Collected data entries
┏━━

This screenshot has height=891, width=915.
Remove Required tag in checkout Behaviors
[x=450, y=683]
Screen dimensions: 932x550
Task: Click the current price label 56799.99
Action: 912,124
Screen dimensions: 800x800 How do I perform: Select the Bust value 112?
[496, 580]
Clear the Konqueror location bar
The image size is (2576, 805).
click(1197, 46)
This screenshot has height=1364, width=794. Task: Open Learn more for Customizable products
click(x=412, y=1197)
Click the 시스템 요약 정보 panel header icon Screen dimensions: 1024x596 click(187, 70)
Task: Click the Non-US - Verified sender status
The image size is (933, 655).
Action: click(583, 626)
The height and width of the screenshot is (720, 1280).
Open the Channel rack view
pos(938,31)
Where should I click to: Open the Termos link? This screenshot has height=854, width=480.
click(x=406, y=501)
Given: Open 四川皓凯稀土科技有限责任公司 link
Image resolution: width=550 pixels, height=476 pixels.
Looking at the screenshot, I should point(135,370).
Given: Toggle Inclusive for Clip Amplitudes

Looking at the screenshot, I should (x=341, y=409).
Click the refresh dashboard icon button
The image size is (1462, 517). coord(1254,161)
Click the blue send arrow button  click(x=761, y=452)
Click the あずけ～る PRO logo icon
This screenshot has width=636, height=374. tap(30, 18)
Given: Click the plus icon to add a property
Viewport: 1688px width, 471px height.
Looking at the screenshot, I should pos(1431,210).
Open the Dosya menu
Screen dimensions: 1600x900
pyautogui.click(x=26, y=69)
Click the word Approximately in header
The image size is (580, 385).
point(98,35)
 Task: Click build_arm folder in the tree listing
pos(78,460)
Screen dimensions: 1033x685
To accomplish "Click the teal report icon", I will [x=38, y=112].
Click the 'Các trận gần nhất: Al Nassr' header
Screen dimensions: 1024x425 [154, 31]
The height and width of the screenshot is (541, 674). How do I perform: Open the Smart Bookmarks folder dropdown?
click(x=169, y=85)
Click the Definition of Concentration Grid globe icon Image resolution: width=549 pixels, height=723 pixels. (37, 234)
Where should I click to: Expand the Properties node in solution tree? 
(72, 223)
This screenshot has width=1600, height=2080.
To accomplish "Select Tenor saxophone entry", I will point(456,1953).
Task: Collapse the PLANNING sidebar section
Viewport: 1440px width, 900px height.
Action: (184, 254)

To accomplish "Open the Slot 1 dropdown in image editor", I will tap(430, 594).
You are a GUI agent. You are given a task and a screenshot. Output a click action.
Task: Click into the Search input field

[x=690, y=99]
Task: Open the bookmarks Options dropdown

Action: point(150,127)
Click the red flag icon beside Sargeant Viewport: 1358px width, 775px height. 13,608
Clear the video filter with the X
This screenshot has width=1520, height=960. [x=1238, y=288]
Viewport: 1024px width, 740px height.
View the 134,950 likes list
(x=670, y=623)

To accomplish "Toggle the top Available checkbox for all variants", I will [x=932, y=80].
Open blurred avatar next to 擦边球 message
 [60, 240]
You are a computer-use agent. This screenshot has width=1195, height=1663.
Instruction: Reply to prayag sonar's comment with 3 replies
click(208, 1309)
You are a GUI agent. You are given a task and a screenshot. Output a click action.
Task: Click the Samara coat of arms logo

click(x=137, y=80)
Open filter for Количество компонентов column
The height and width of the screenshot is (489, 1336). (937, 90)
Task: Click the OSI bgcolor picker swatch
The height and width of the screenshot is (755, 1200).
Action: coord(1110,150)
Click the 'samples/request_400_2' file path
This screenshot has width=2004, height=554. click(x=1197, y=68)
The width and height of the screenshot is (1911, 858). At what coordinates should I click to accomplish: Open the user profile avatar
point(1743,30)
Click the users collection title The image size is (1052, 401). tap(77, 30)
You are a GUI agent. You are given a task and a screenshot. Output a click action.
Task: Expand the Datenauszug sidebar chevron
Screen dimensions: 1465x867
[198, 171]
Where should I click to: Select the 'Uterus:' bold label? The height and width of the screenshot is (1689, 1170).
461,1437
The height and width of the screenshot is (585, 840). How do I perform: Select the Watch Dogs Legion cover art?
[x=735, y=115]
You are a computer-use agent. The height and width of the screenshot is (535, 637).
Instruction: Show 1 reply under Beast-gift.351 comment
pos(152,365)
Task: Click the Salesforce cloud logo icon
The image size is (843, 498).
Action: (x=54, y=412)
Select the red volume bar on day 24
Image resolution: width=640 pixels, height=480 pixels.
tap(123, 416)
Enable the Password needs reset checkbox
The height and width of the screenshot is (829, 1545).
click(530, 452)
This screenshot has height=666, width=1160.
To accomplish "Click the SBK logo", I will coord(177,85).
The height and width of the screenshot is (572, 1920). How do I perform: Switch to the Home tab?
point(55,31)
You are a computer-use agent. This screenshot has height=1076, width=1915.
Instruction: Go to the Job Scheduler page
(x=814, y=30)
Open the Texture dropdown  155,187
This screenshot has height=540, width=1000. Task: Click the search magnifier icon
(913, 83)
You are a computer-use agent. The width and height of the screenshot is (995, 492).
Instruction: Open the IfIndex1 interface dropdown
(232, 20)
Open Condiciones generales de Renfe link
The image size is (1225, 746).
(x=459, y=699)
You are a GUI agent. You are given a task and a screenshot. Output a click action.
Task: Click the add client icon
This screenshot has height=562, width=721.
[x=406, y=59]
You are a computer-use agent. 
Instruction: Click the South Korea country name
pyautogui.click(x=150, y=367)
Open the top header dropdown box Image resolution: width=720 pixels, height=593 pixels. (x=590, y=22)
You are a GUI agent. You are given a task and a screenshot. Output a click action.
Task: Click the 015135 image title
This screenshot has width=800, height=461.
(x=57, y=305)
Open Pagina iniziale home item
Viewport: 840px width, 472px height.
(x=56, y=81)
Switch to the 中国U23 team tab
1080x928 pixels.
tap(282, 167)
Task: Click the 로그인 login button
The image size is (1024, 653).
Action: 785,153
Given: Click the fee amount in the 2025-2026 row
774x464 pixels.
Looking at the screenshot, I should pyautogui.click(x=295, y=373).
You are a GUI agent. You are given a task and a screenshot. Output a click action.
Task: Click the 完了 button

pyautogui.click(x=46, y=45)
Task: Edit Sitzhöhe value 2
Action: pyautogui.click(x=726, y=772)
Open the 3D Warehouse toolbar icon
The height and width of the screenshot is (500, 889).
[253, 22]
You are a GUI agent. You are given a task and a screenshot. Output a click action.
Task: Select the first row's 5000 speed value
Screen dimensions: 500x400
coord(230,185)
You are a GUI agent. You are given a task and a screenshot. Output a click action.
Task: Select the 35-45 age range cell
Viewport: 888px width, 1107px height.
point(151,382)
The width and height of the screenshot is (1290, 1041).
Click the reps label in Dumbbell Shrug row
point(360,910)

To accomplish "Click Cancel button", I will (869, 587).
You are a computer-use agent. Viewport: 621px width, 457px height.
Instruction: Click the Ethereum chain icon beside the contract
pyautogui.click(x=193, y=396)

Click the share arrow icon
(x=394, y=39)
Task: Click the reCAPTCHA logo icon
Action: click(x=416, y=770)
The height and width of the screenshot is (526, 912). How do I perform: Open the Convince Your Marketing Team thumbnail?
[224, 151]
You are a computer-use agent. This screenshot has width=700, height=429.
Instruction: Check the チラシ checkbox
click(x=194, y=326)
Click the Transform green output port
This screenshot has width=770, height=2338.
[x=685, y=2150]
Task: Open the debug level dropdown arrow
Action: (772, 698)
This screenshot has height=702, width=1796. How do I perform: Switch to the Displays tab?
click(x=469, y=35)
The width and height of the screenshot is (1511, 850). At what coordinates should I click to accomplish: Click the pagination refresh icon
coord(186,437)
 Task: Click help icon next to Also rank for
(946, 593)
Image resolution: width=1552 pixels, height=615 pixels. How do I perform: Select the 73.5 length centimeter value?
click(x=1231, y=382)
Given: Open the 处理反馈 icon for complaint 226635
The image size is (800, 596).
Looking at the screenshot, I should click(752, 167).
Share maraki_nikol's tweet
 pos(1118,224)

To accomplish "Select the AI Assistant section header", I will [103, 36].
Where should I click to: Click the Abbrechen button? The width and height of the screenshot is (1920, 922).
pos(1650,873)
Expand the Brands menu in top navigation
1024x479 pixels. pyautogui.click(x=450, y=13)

┗━━

Among the entries above, which lines include "section"? List them all.

Answer box:
Task: Collapse the PLANNING sidebar section
To accomplish "Select the AI Assistant section header", I will [103, 36].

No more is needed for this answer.